Great Mosque of Aleppo, dating from the 13th century and believed by Muslims to house the remains of Zechariah, the father of John the Baptist (both revered as prophets in Islam).

Great Mosque

Interior of Great Mosque

A lot of cute kids wanted to get to know the Westerner. Their parents even invited me to coffee if I came to their city (the mosque was a pilgrimage destination within Syria).

Mihrab and minbar inside the Great Mosque

It's obviously a huge mosque.

More kids inside the mosque.

Not sure which street this was, but it was a bustling one even for Aleppo.

Bab al-Faraj, a clocktower that's a local landmark.

National Museum, Aleppo

I believe this was Hittite artwork, but I honestly have no clue (I don't remember good signs in the museum, unlike in Damascus... I might be very mistaken, however).

This is my handle, this is my spout...

A model of Aleppo, with the scope of the Citadel plain to see.

Horse beneath the ruins of the Church of St.
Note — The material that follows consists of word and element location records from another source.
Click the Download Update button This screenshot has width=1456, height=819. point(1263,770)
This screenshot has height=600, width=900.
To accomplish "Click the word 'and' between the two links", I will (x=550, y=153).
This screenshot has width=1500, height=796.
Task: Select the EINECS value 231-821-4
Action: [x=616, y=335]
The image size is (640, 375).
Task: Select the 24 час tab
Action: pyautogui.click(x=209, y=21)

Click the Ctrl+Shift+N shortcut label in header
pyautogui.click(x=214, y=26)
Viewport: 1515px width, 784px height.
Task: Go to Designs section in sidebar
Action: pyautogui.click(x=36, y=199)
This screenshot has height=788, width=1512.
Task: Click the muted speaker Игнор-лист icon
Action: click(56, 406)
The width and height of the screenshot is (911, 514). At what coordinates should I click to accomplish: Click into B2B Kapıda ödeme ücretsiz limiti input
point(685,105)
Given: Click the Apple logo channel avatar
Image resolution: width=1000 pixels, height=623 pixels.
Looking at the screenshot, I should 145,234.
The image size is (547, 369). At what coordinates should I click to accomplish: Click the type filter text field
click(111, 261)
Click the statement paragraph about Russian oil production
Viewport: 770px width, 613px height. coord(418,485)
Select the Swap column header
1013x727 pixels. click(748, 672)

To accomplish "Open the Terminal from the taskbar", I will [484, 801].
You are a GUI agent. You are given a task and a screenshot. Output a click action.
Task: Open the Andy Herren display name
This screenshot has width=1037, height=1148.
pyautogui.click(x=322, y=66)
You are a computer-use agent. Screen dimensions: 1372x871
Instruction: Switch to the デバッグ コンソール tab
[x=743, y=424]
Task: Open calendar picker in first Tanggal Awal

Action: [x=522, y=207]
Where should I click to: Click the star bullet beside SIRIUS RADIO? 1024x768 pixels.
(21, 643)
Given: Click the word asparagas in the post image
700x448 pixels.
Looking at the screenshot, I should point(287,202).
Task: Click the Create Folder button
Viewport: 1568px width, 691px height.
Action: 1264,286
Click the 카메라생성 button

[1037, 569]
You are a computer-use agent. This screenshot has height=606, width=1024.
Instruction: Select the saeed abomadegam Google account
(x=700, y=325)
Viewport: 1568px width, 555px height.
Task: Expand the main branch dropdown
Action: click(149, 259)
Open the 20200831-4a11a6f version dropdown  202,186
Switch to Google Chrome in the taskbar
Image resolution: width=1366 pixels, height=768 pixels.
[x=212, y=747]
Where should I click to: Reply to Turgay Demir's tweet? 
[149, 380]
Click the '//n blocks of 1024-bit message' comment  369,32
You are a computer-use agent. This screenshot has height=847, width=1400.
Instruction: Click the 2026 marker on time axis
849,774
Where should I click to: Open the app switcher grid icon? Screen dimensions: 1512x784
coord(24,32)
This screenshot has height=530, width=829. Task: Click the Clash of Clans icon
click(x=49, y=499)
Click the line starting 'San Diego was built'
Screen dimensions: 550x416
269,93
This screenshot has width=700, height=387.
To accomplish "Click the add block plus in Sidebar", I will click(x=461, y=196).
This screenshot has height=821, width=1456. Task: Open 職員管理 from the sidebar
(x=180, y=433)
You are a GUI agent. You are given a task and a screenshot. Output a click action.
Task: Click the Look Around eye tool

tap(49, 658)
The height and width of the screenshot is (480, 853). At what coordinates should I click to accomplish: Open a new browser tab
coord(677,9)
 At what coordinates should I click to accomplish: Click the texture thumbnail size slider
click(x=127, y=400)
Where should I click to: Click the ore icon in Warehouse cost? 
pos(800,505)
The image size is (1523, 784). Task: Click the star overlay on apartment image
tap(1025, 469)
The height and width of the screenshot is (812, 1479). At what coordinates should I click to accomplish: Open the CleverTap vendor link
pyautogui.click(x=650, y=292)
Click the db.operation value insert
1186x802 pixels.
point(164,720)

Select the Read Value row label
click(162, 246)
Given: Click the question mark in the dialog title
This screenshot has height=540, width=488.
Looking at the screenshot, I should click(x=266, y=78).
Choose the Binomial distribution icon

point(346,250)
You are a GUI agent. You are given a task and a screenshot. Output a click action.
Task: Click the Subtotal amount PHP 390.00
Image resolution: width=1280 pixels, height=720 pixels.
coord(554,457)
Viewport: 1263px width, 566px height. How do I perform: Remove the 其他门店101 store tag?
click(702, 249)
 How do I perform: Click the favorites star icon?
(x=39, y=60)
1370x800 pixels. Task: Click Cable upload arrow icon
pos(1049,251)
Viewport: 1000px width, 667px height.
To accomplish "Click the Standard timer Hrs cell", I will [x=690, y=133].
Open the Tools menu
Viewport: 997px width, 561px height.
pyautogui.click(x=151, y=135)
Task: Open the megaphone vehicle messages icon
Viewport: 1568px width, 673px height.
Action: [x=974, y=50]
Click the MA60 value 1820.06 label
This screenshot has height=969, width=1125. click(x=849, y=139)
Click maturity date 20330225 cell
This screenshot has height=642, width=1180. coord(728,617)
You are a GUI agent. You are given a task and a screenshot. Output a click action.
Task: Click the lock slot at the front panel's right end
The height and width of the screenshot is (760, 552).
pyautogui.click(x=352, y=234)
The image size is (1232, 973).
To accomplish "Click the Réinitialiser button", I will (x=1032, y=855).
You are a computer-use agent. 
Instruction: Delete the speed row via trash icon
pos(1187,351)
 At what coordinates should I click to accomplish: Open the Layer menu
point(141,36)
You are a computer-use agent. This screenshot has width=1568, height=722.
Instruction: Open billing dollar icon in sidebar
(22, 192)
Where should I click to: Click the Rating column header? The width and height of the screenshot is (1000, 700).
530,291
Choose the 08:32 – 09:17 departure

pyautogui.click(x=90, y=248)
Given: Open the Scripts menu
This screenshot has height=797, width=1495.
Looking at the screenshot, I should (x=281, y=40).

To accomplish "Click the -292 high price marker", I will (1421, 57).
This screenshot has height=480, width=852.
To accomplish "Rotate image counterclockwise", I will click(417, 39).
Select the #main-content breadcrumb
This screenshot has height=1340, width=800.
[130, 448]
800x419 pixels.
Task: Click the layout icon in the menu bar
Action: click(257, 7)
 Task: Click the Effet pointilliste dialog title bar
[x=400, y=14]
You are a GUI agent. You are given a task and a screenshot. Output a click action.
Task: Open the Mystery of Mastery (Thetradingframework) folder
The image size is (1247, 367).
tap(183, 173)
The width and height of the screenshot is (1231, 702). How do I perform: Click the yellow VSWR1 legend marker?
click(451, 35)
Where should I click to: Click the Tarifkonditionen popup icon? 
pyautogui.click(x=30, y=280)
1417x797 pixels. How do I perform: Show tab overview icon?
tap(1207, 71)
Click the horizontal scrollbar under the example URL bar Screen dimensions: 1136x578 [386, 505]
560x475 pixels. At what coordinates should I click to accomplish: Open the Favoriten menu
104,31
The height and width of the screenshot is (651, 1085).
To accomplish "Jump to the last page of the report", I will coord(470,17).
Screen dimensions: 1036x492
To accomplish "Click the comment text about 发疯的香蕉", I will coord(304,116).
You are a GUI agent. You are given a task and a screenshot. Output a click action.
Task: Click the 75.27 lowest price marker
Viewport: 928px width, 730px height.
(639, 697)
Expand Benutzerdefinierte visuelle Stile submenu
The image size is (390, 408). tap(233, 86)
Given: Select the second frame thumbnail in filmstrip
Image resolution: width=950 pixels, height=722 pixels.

Simeon Stylites (aka Deir Semaan), about 22 miles outside of Aleppo (and well worth the cab ride).

Deir Semaan

The cab driver that took us had never been here before, and even he was impressed. The size of the original basilica was nearly as large as Haghia Sophia in Istanbul. The rock at the center of the photo is all that remains of St. Simeon's 15 meter high pillar, due to centuries of relic taking.